I love a good story such as this.

Thanks for posting!


----------



## bluemarlin (Jan 23, 2017)

It needs some rod holders.

But Man... That is Very cool.


----------



## Jeff Raines (Jan 23, 2017)

For those believing this belongs in a museum.....Museums don't want artifacts like this anymore.

They are very expensive to maintain in the natural condition.Just like the dinosaur exhibits,it's much easier to make a reproduction for the public to look at.


----------



## beginnersluck (Jan 24, 2017)

That is an awesome find.


----------



## NCHillbilly (Jan 25, 2017)

Jeff Raines said:


> For those believing this belongs in a museum.....Museums don't want artifacts like this anymore.
> 
> They are very expensive to maintain in the natural condition.Just like the dinosaur exhibits,it's much easier to make a reproduction for the public to look at.
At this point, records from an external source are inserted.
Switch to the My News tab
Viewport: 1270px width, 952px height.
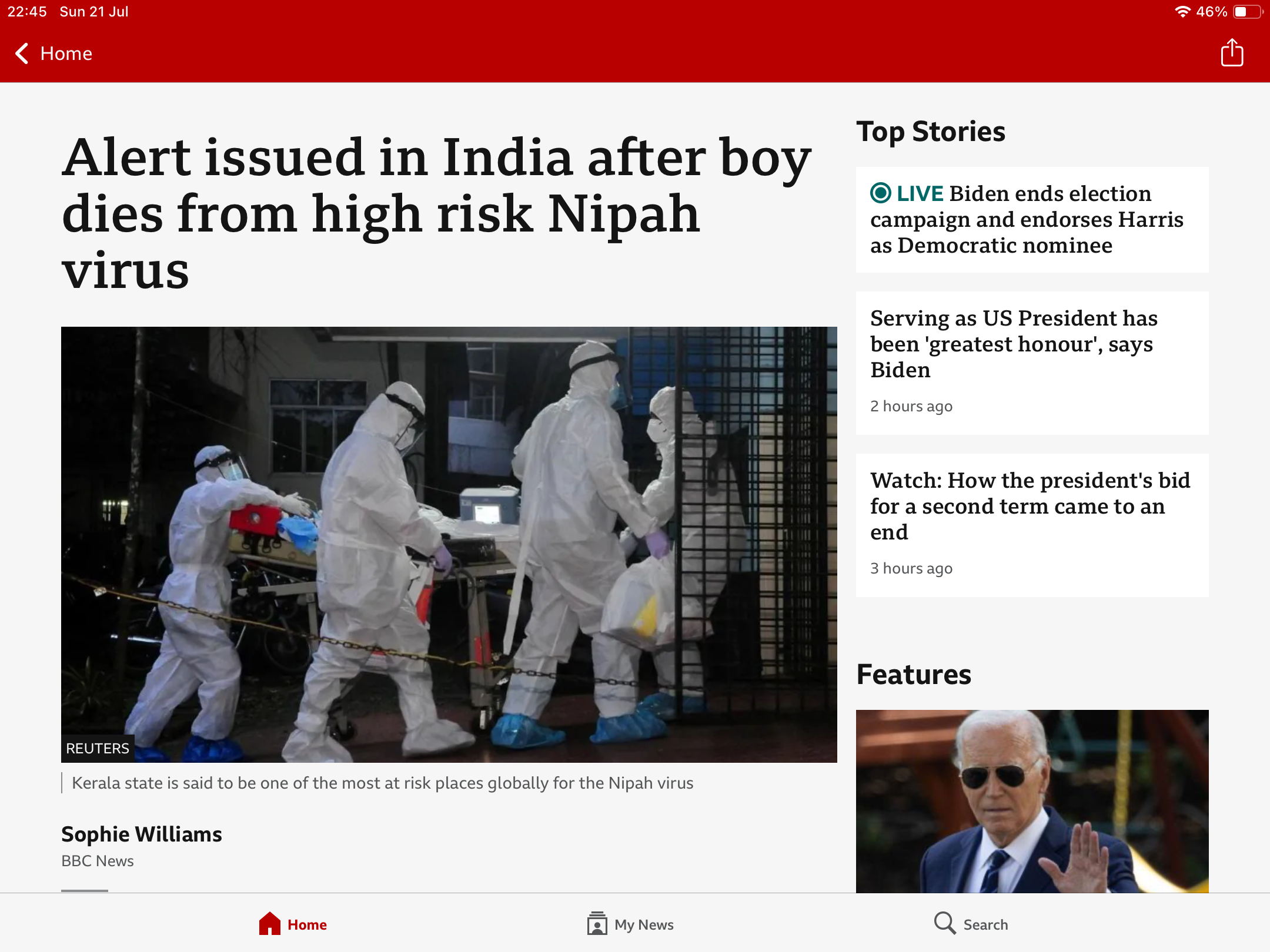630,924
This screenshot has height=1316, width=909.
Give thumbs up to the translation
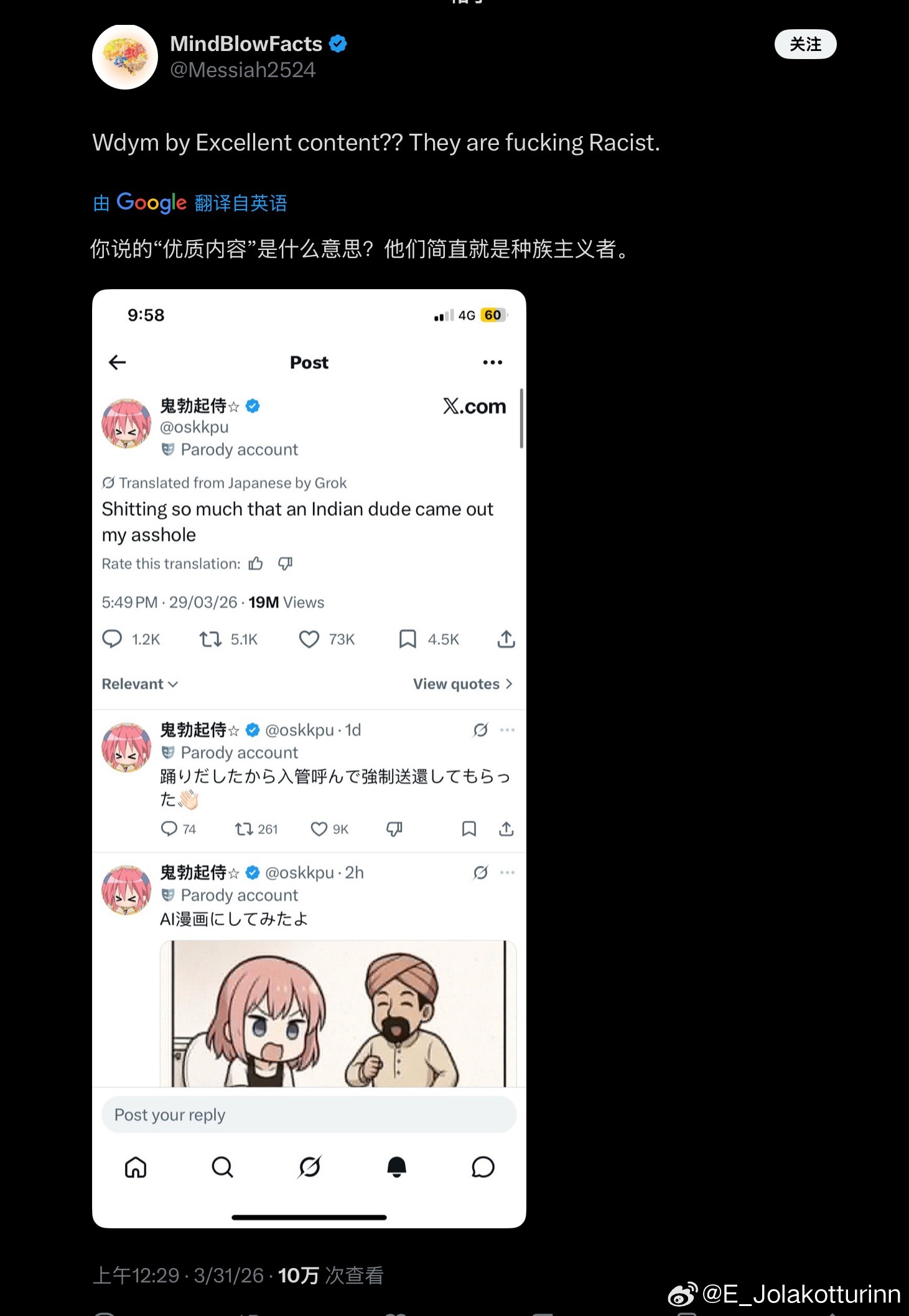tap(256, 563)
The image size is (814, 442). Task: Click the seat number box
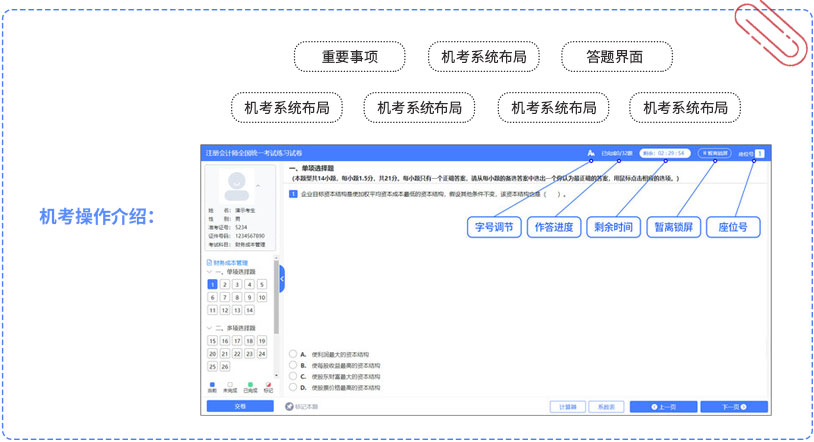tap(760, 153)
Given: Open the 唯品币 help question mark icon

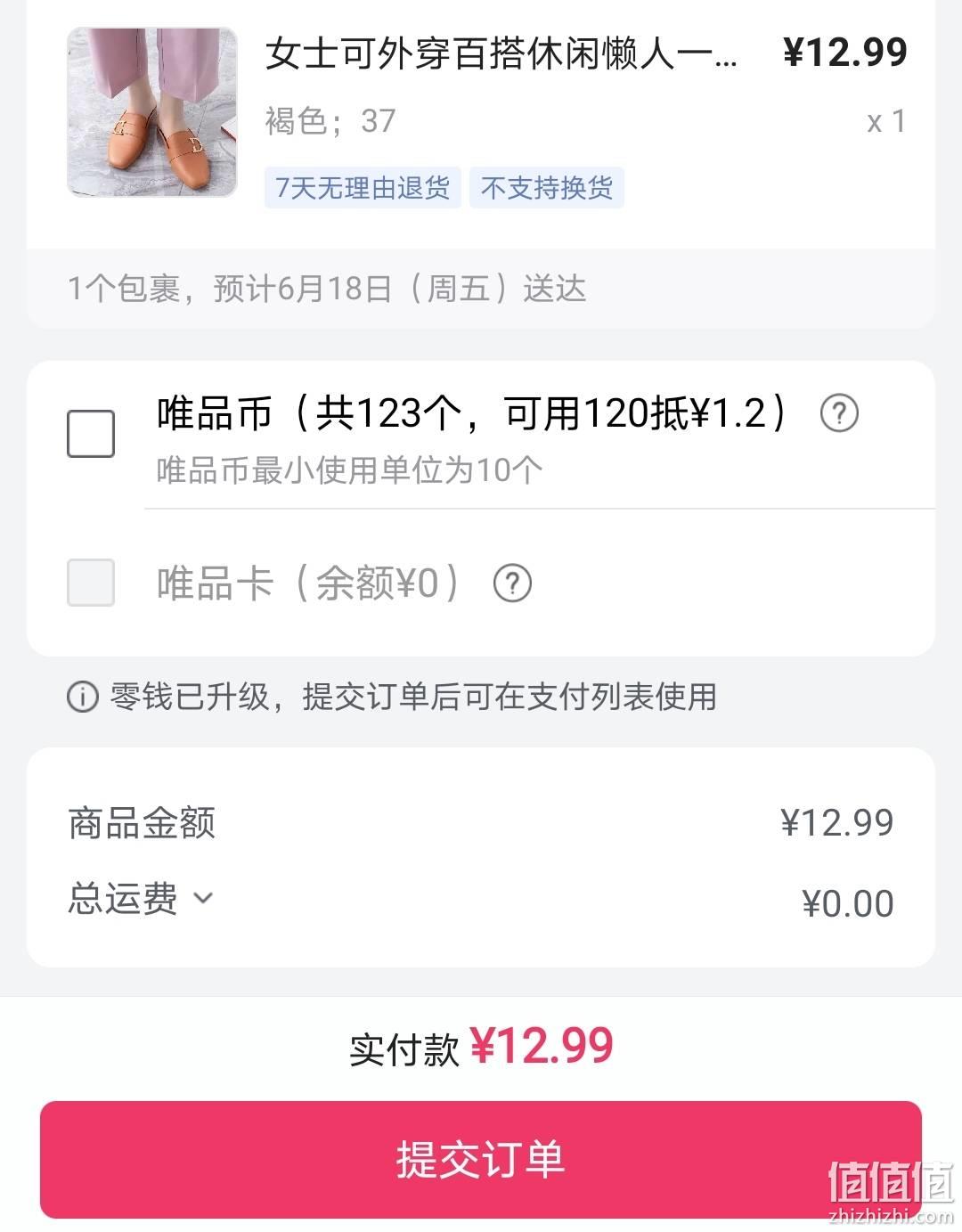Looking at the screenshot, I should click(x=839, y=413).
There is an old Indian dugout in the Museum of the Cherokee Indian near here in Cherokee that was pulled out of a river somewhere. I'm amazed that they keep it up.


----------



## EuroTech (Jan 26, 2017)

Sweeet!!!


----------



## riverbank (Feb 4, 2017)

Wow.....That's pretty cool


----------



## carver (Feb 4, 2017)

I've got one at my cabin,hand hewn cypress,you can still see the chop marks (I've had it about 25 years,got it from the guy that found it)


----------



## doublebarrel (Feb 5, 2017)

Wow that is great! BB


----------



## Gary Mercer (Feb 7, 2017)

That is beautiful.  Looks a lot like the one I fished out of as a boy.  (See below)
Glad you're keeping it alive.


----------



## jigman29 (Feb 9, 2017)

One was found in the Chattooga several years ago. I would love to find something like that.


----------